I have no great interest in a blood-sacrifice atonement theology that culminates in a magical resurrection. After all, I live in the modern world and such things have no hold on me. But I do have a great interest in the wisdom of the story. During his life, Jesus had a lot to say about fear—“consider the lilies of the field” and all that. Today, our mental health professionals might call it anxiety, instead, but whatever we choose to call it, most everything Jesus said and did was a response to fear. The same can be said of all our great spiritual leaders. At various times, Jesus responded to fear engendered by the presence of foreigners, by disparities of wealth, by looming military and political might, by the erosion of cultural values at the hands of colonizing forces.
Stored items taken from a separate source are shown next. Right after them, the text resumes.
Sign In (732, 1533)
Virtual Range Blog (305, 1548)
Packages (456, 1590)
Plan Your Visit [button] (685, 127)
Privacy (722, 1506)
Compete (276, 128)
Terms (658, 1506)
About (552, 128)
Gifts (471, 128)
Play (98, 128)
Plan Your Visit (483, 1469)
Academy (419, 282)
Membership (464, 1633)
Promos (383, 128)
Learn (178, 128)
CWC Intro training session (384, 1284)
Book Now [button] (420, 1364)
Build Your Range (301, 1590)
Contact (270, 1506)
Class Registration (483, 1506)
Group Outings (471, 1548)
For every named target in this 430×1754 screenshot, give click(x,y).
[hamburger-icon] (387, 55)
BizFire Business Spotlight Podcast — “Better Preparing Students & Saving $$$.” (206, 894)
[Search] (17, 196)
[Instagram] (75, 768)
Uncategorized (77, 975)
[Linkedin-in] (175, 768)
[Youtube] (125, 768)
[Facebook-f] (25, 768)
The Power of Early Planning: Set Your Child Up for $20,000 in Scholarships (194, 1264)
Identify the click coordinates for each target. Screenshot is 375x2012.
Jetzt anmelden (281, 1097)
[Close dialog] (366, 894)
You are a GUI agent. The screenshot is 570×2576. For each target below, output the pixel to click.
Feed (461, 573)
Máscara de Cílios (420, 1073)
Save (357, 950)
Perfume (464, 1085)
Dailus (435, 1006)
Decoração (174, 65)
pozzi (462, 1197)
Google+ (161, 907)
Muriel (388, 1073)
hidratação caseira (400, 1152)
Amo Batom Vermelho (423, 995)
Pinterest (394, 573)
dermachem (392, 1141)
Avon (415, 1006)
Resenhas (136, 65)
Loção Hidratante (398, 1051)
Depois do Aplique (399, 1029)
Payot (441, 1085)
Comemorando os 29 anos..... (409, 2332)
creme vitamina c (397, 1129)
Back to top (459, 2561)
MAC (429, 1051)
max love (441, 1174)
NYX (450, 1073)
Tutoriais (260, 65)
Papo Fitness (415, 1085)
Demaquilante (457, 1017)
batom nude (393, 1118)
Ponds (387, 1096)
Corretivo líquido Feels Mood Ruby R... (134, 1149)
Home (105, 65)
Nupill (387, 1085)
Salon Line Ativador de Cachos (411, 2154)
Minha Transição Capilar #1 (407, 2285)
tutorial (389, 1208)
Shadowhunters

Finally, he responded to the one fear we all are guaranteed to face.
I wonder if, maybe, Dietrich Bonhoeffer has gleaned the wisdom best from this story in his distinction between cheap and costly grace. Our yearning for a perfect safety produces a cheap grace. We aspire to live in a plastic Disney paradise where wonder lasts as long as our ADHD attention spans and gratitude is expressed in cash. But the Easter story is a story of costly grace. Perfect safety is illusory. As Bruce Cockburn puts it: “anything can happen.” So embrace the risk. The Easter story exhorts us to live fully as spiritual people and that’s possible only to the extent that we confront (and let go of) our fears.
I revisit the struts of the Luminous Veil and imagine them as people, one arm gripping the side of the bridge, the other, stretched out towards the valley floor. I imagine the people letting go and plummeting. (As I said at the outset, this is a symbol-laden structure.) It’s only by letting go that we can enjoy an authentic encounter with our world.